§ Esercizi da svolgere
[A] Nel brano sui chip, quanto tempo serve come minimo per realizzare gli impianti produttivi?
[B] Riporta dal brano sui chip, senza cambiare nulla, il passo che inizia con "Già l’attuale situazione" e arriva fino a "asiatica (Fonte: Truenumbers.it)".

§ Il brano
::::::::
Aumentare velocemente la produzione di chip è imperativo. Ma, nel momento in cui si parla di processori, il know how, le tecnologie e le risorse necessarie sono particolarmente complesse da implementare. Ci vogliono almeno un paio d’anni per concretizzare impianti produttivi e i margini per le aziende private sono particolarmente bassi. Diverso è, invece, quando iniziano ad arrivare fondi pubblici in quantità in questo settore strategico. Ed è esattamente qui che ora le grandi aziende possono far esplodere i profitti: tramite fondi pubblici, al solito, in emergenza.

Già l’attuale situazione basta da sola a determinare una discreta carenza di semiconduttori. Se poi la Cina dovesse approfittare dell’attenzione rivolta alla guerra in Ucraina per invadere Taiwan (ipotesi tutt’altro che remota), la crisi dei chip potrebbe esplodere, dato che circa il 60% della produzione mondiale avviene proprio nell’isola est asiatica (Fonte: Truenumbers.it)
::::::::
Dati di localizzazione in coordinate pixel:
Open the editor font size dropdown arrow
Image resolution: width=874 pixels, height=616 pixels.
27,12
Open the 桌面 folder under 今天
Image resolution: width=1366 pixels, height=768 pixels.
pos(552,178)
::::::::
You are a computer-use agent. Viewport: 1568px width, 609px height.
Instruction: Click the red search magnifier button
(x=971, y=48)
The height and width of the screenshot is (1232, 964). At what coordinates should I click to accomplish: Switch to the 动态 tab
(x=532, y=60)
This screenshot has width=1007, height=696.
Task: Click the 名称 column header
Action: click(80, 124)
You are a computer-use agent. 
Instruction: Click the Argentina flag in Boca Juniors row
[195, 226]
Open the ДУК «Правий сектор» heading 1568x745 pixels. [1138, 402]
::::::::
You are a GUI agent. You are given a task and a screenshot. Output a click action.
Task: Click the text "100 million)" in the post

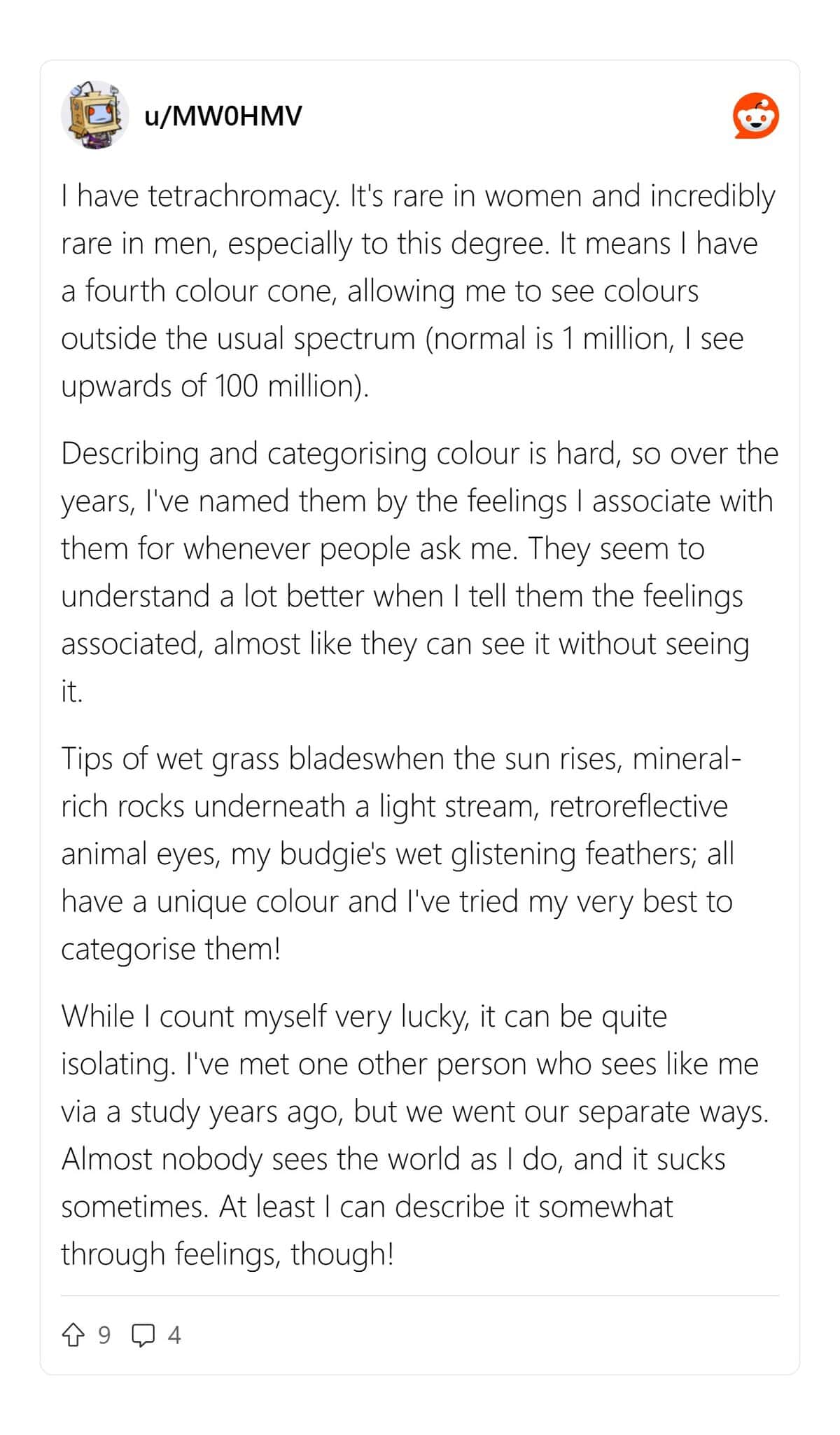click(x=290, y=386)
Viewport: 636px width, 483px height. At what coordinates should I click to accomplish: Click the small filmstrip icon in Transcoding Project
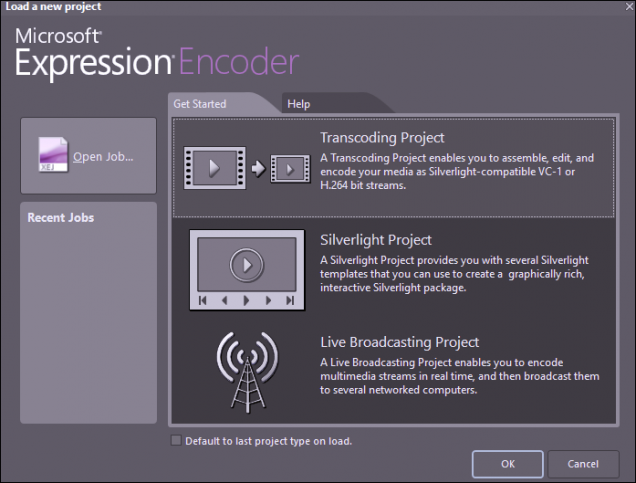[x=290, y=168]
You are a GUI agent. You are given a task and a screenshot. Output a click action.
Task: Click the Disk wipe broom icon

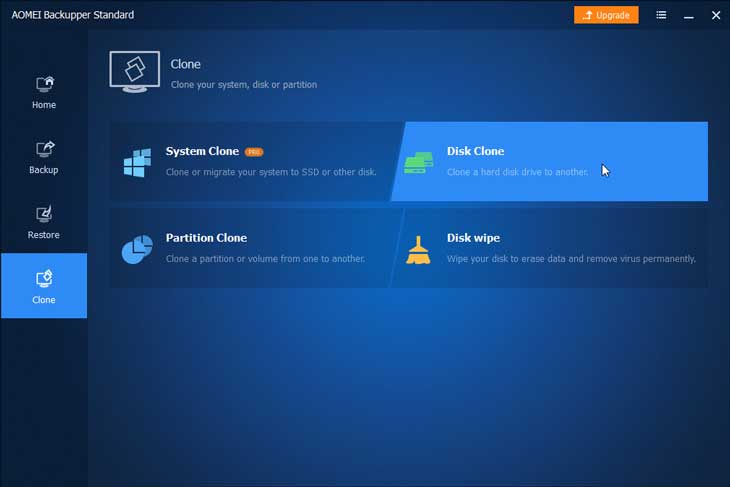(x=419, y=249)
::::::::
§ Soluzioni
[A] Almeno un paio d'anni.

[B]
Già l’attuale situazione basta da sola a determinare una discreta carenza di semiconduttori. Se poi la Cina dovesse approfittare dell’attenzione rivolta alla guerra in Ucraina per invadere Taiwan (ipotesi tutt’altro che remota), la crisi dei chip potrebbe esplodere, dato che circa il 60% della produzione mondiale avviene proprio nell’isola est asiatica (Fonte: Truenumbers.it)